雄介が中柴玲子に声をかけたのはやぶれかぶれになっていたからだ。
朝、憂鬱な気持ちを抱えて学校の前までは来たものの、父親に告げられた事実が何度もリフレインしてどうしても門をくぐる気になれなかった。自分は普通の人間じゃないんだ、真面目に学校に行ったところでそれが何になる、どうせもうまともな人生は歩めないだろうに。そんな考えが鉛のように足にまとわりついていた。

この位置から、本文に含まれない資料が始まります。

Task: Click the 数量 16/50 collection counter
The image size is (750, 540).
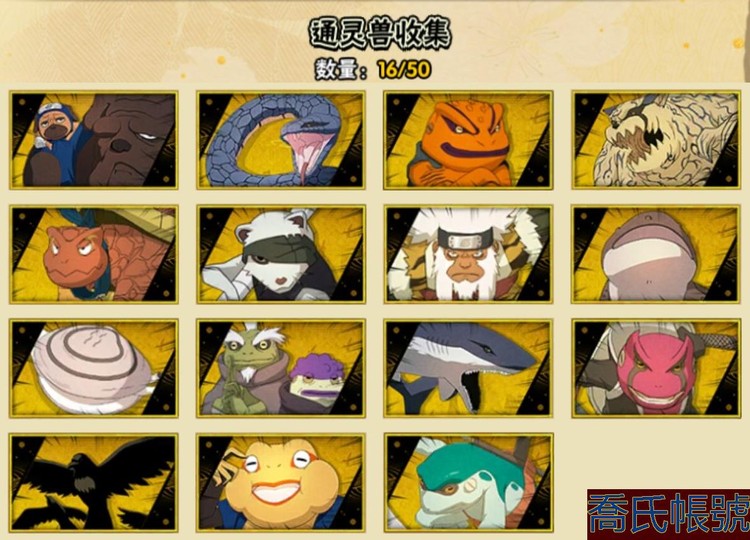Action: tap(373, 70)
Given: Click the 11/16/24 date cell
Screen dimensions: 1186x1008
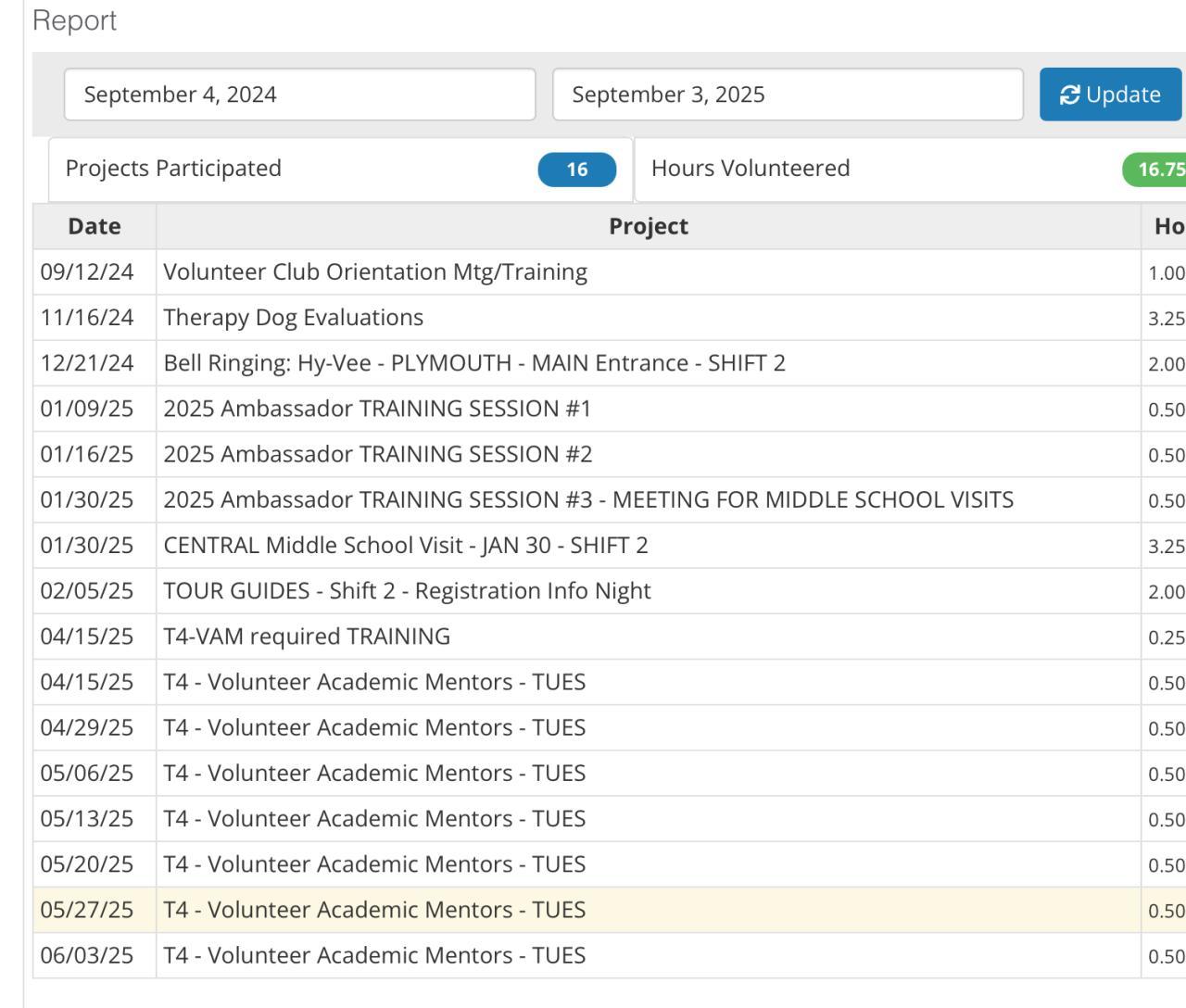Looking at the screenshot, I should (x=87, y=317).
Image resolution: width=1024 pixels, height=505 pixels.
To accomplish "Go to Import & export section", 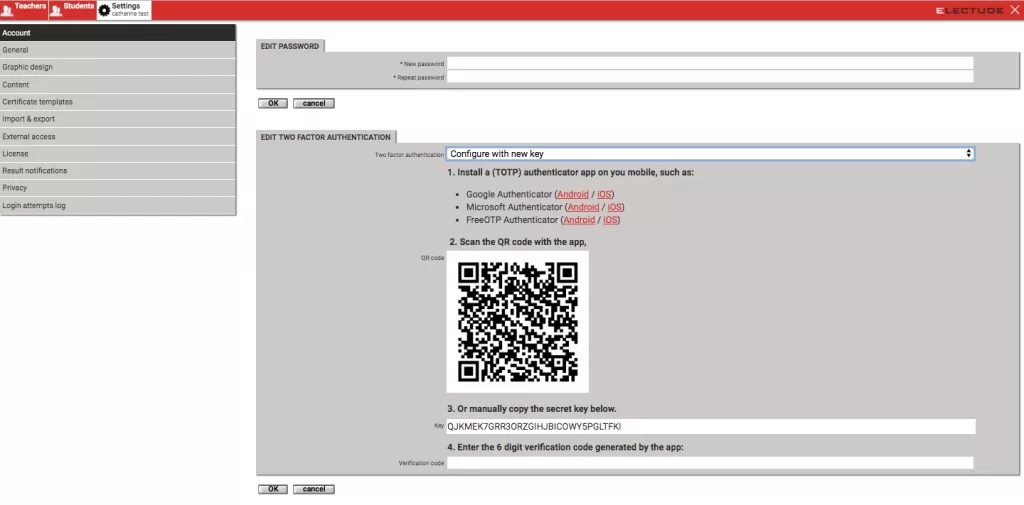I will pos(118,119).
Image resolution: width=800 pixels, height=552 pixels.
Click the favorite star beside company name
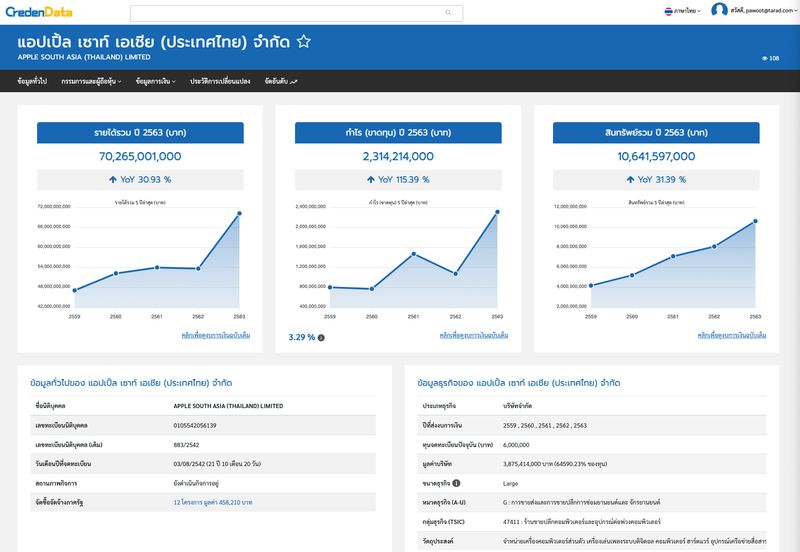click(x=304, y=42)
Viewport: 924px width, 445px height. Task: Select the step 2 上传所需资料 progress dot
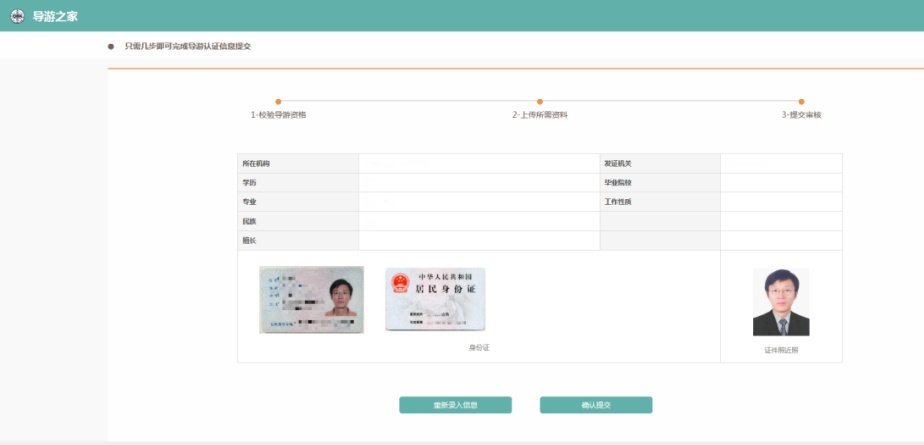click(x=540, y=101)
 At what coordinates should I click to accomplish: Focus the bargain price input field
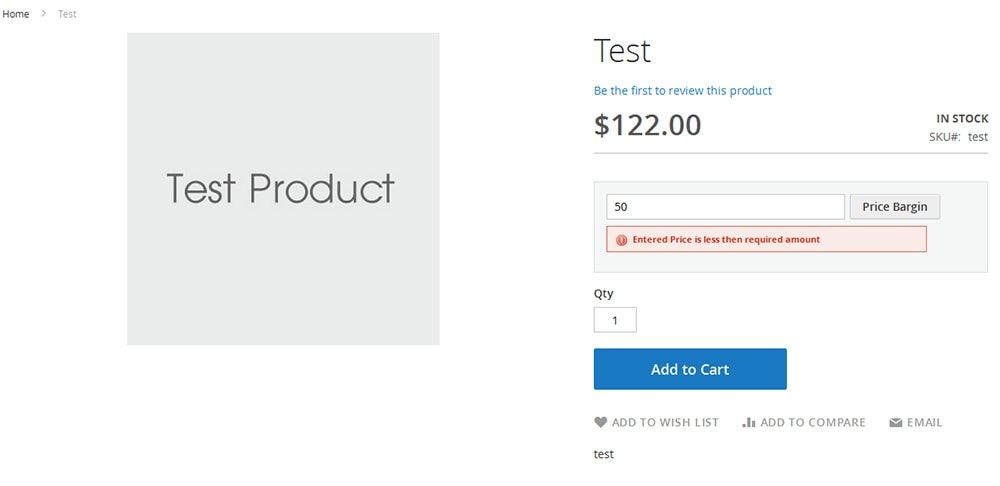click(725, 207)
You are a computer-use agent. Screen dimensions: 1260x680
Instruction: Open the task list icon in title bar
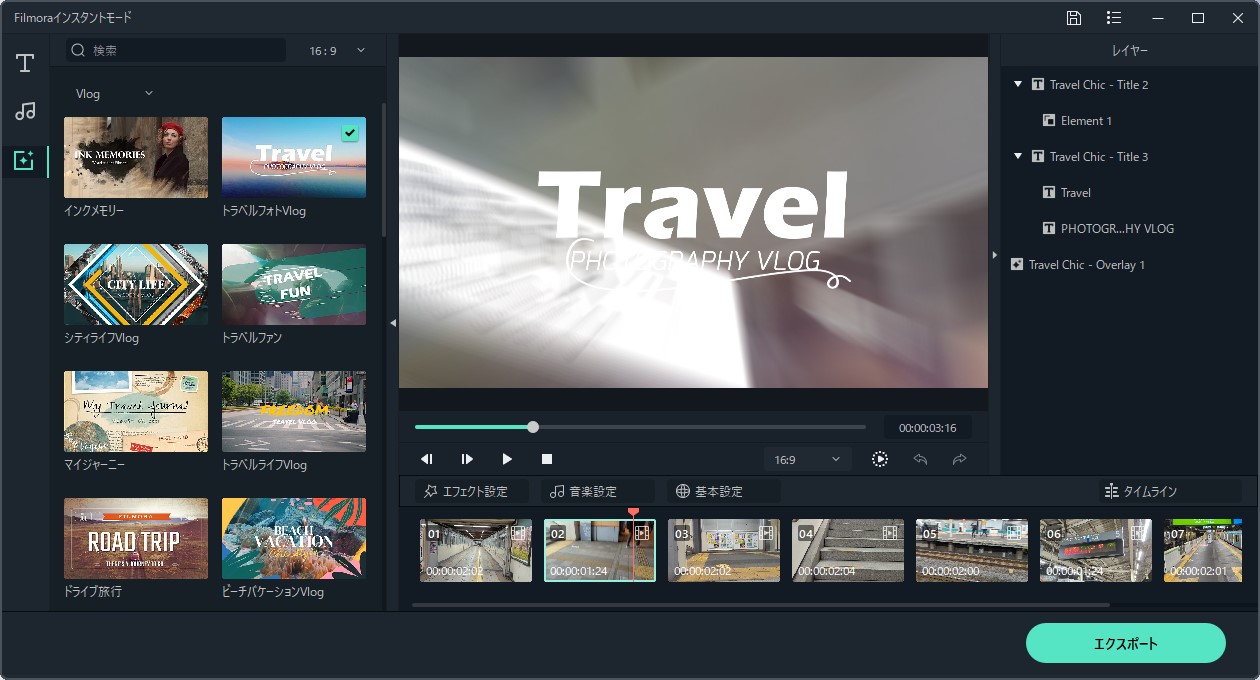click(x=1114, y=18)
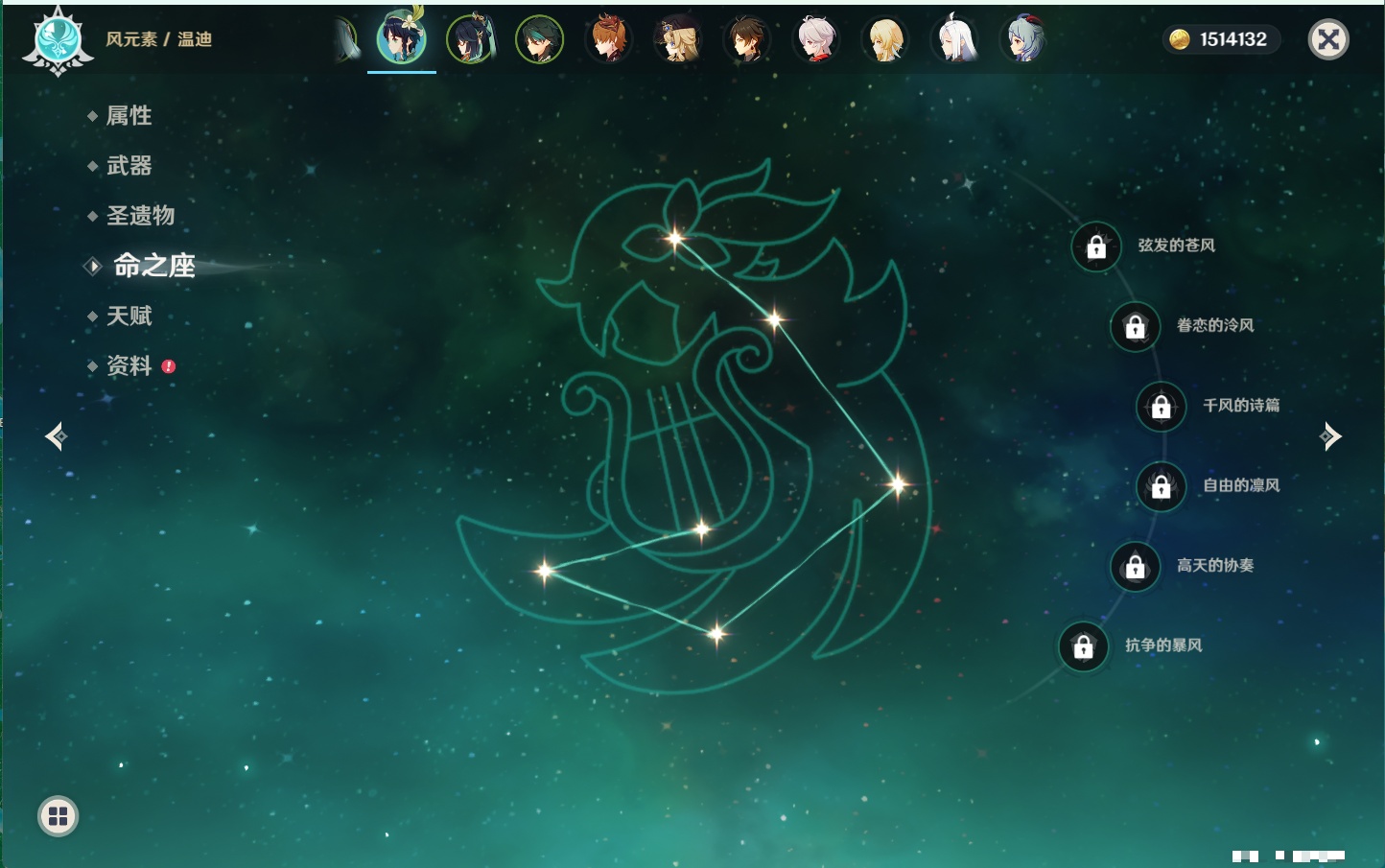Viewport: 1385px width, 868px height.
Task: Pick Navia's portrait with the black hat
Action: click(x=678, y=40)
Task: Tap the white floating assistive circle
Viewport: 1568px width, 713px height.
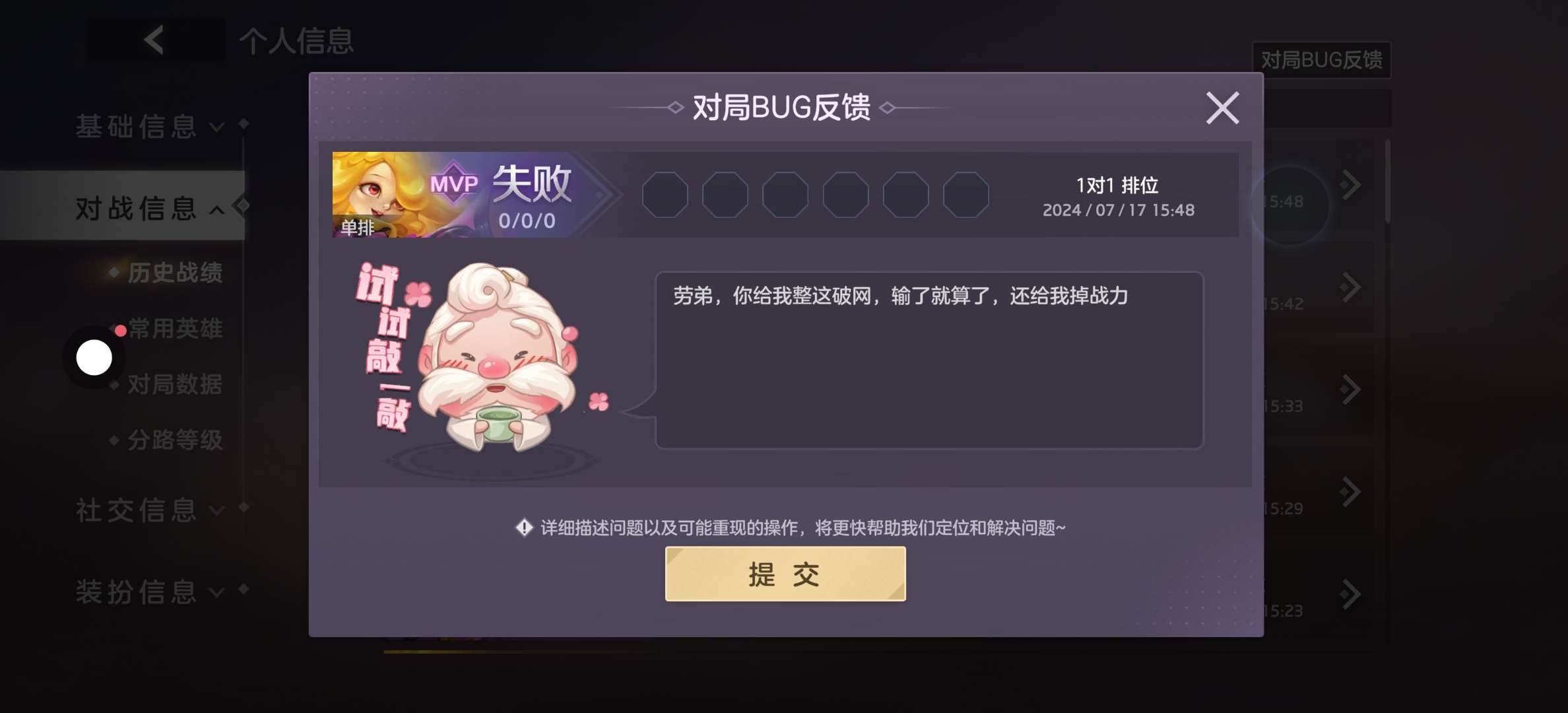Action: point(94,358)
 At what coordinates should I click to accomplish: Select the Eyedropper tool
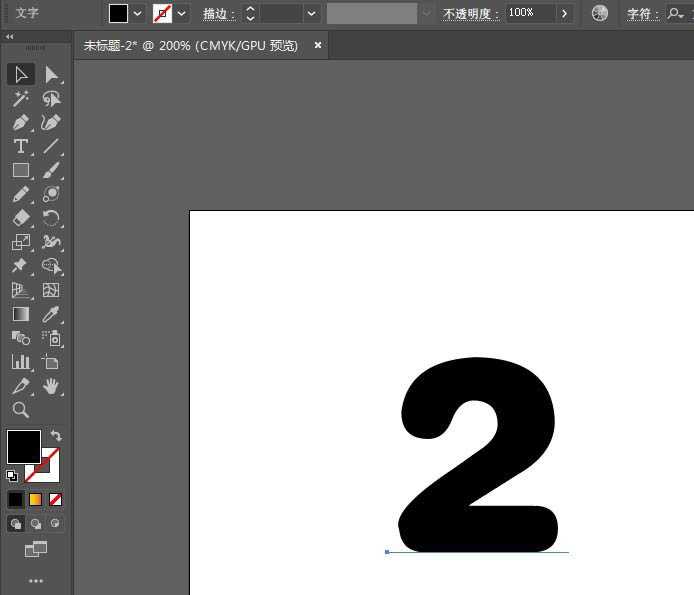[x=51, y=314]
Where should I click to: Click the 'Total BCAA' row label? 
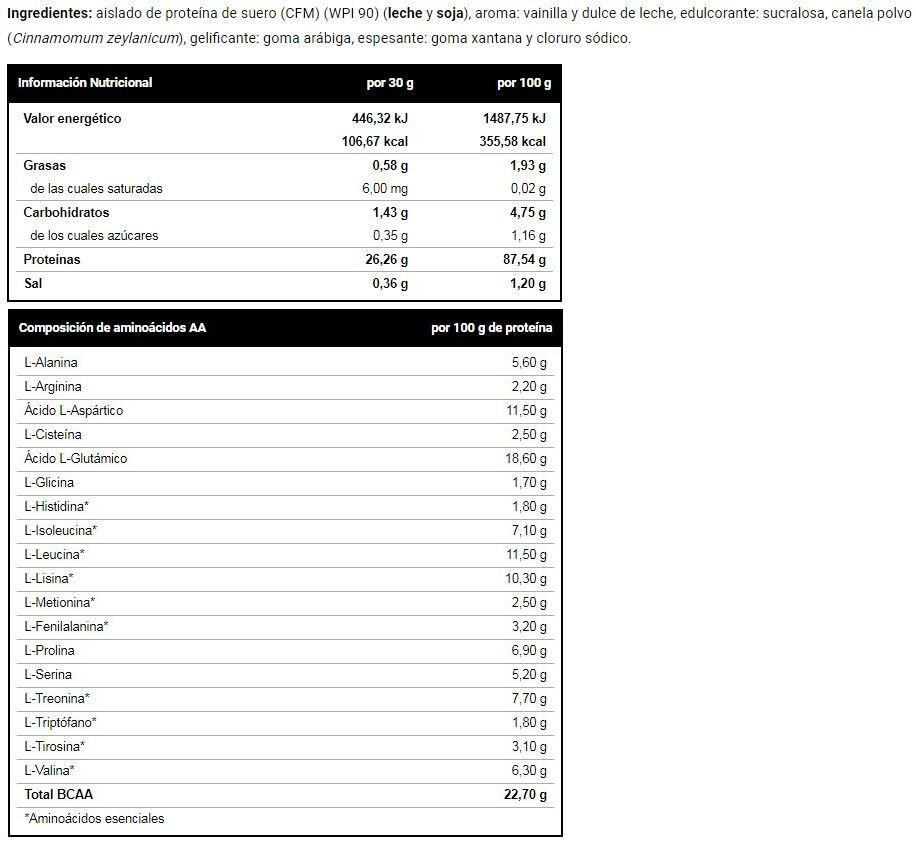[58, 795]
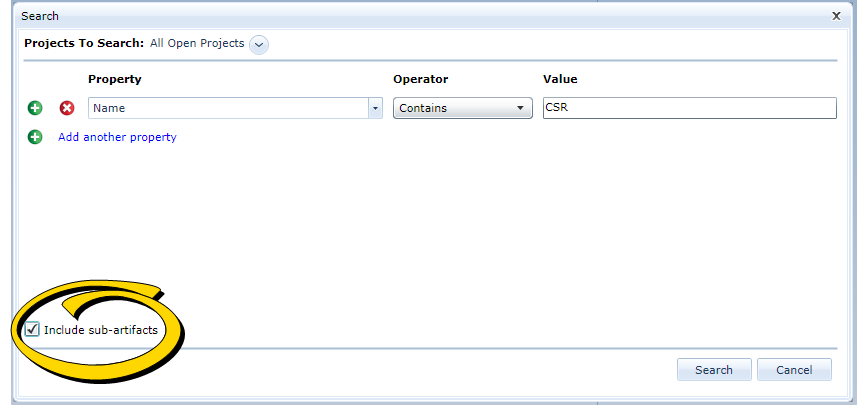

今まで欠席はおろか遅刻すらしなかった雄介にとって、校舎の外で聞く始業ベルの音は断罪の響きを伴った。ささやかな優等生の誇りは崩れ、それでも立ち去ることができず、引力に囚われた衛星のように学校の周りをうろついていると、行き止まりの小路にスクーターを停めている中柴玲子を見つけた。
「それ、ナンバープレート塗ってんの?」
驚くほど自然に言葉が出た。突然話しかけられた彼女はびっくりした様子で振り向いた。
「……おお」
「なんで? オシャレ?」
使い込まれた小さなスクーターの後ろにはピンク色のナンバープレートが取り付けられていて、遠目だと分からないが近くで見ると所々かすれていた。ペンキか何かで塗ったようだった。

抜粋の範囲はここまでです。